━━━━━ Supplied information

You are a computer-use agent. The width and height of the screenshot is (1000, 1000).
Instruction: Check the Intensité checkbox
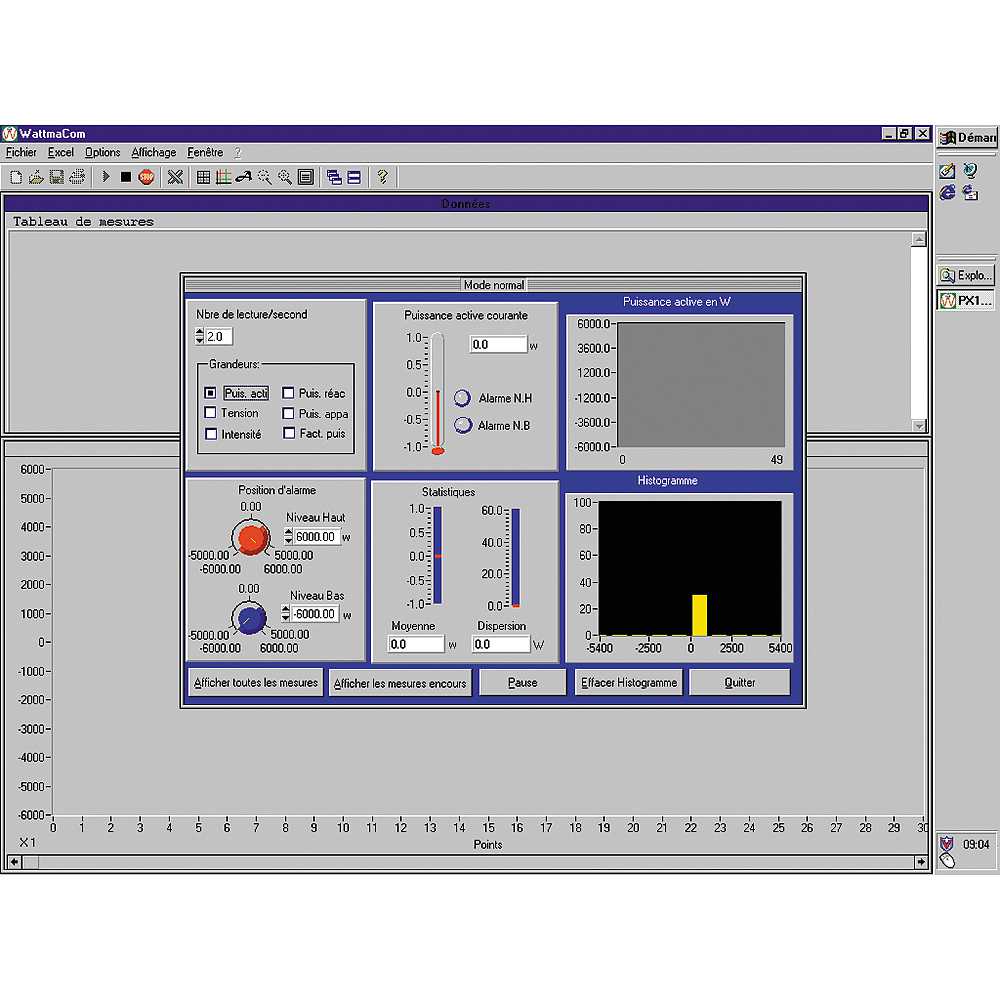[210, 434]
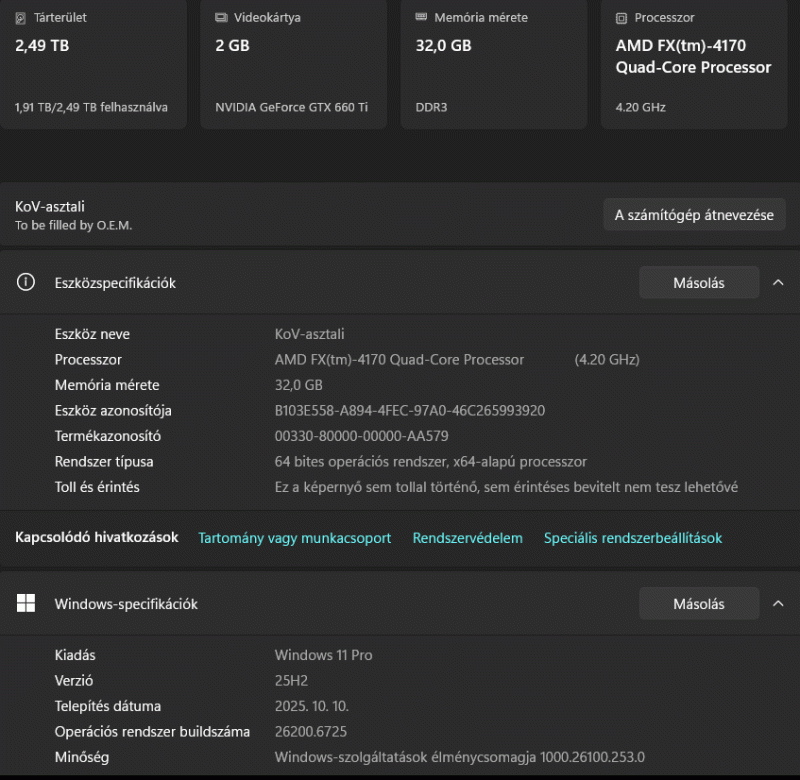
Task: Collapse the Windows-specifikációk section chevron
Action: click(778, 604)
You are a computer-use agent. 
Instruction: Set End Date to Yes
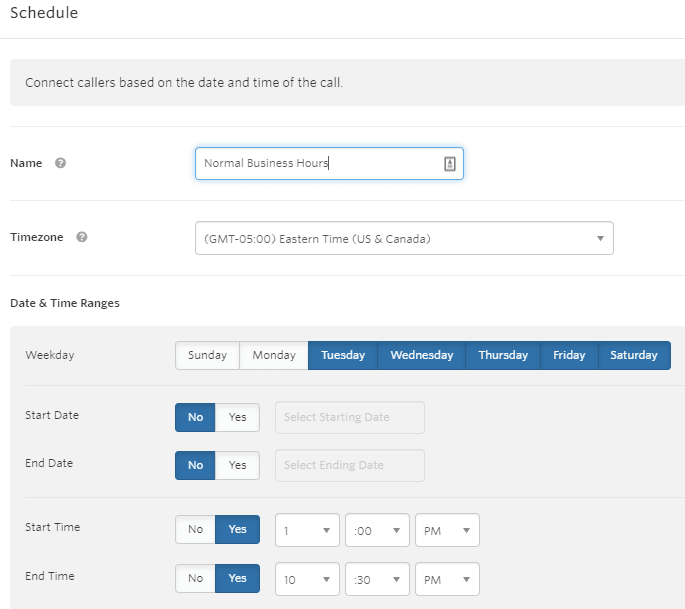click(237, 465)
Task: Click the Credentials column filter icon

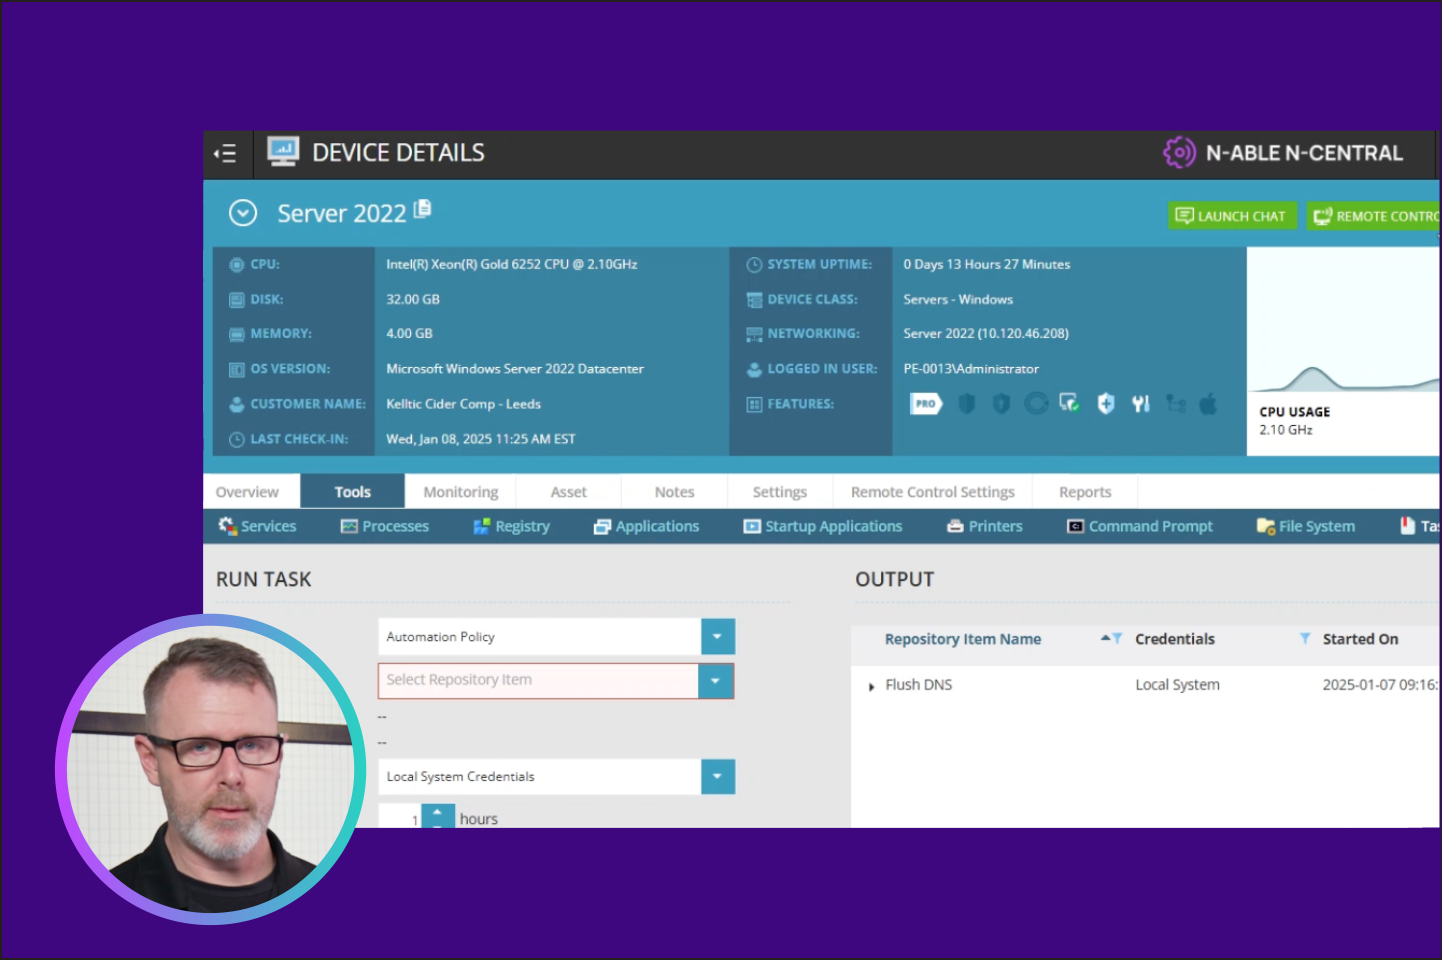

━━━━━━━━━━

Work item
Set down a word-for-word copy of the records, dropping any picture.

Response to this exercise
You are a computer-use agent. The width and height of the screenshot is (1000, 1000).
Instruction: Check the Intensité checkbox
[210, 434]
Task: Collapse the Windows-specifikációk section chevron
Action: click(778, 604)
You are a computer-use agent. 
Instruction: Set End Date to Yes
click(237, 465)
Task: Click the Credentials column filter icon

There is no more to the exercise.